Клятва, данная прежде Рыси, повторялась. Чуть другими словами. Для других слушателей. В другом месте. Но не меняя ни смысла, ни той предельной искренности, с какими была произнесена изначально, тогда, в подвале, в Олешье. Хотя, скорее её не проговорили, а прорычали два голоса одного тела. Всеслав не знал про бакинских комиссаров, про героев-Панфиловцев, про ребят из девятой роты на высоте 3234 и про псковских героев и чудо-богатырей шестой роты на 776-ой высоте. Я не знал многих и многих других из его памяти. Но сомнений друг в друге у нас не было и тени.
— Не для того, люд Полоцка, люд русский, гибнут отцы, дети, мужья и братья ваши, чтобы вон та ленточка алая, кровью их нарисованная, шире тянулась! А для того, чтобы дети, дети!.. Ваши, их, мои — все дети на Руси могли как можно дольше не брать больше в руки секиры да меча! Не брать лука и стрел калёных! Не брать заступа, чтоб ямы под домовину рыть друзьям да братьям!

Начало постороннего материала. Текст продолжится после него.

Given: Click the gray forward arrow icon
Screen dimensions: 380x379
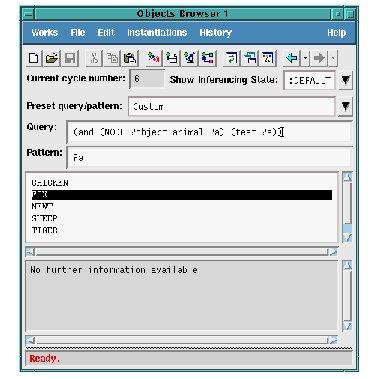Looking at the screenshot, I should (320, 58).
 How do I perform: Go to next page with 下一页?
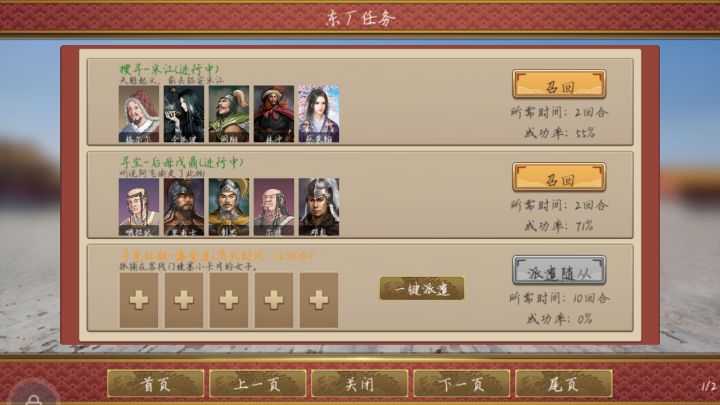click(x=461, y=383)
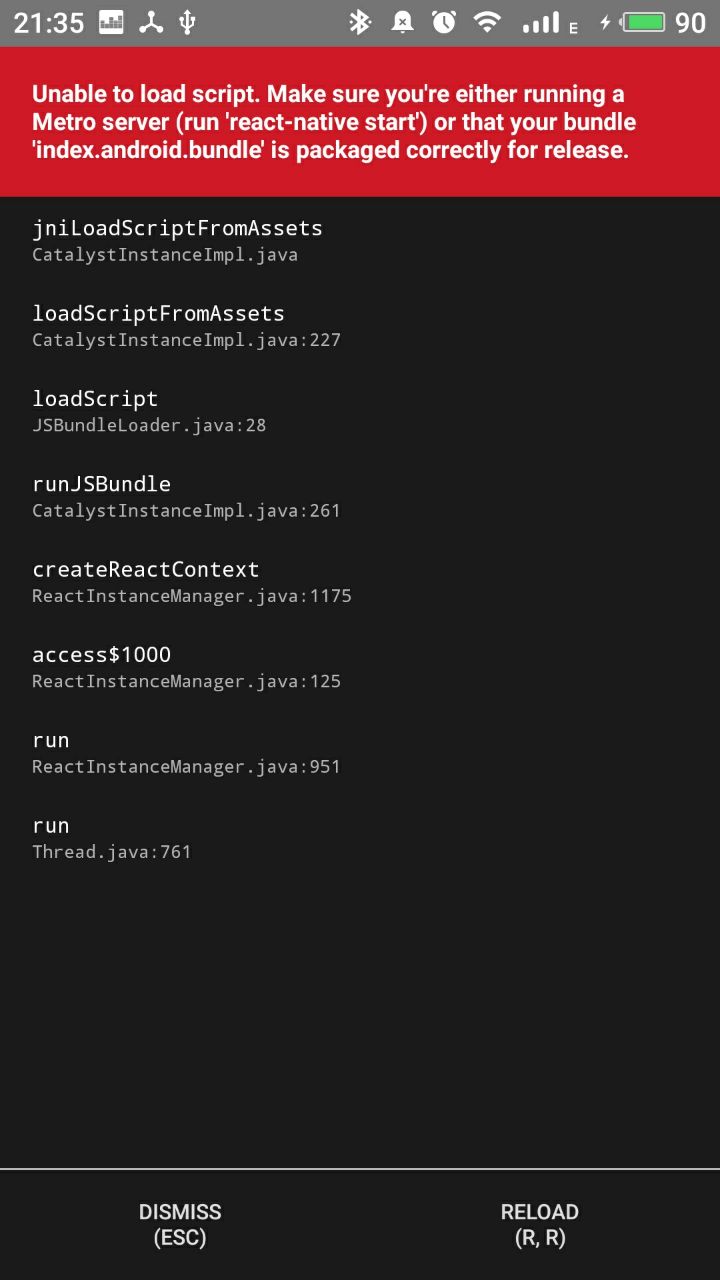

У обычных людей голос давно бы взлетел ввысь, да там и оборвался, «дав петуха». У нас со Всеславом Полоцким с каждым словом он опускался всё ниже и ниже, не теряя силы и редкого, искреннего, нутряного надрыва. «Давая волка». Если не медведя.
В толпе плакали. Даже мужики.
— Винюсь! Винюсь перед вами, люди добрые! Перед тобой, землица родная, Русская! Будут битвы впереди. Будут павшие воины…
— Клянусь! — и тут, кажется, лязгнули в унисон с нашими голосами колокола Софии, древние дубовые плахи по лесам заповедным и все би́ла и звонницы на Руси. — Клянусь! За каждую жизнь друзей и братьев моих, отцов, братьев и детей ваших, возьму я сторицей! Тысячекратно возьму! Чтоб самая последняя падла в самом дальнем краю мира зареклась даже смотреть в нашу сторону!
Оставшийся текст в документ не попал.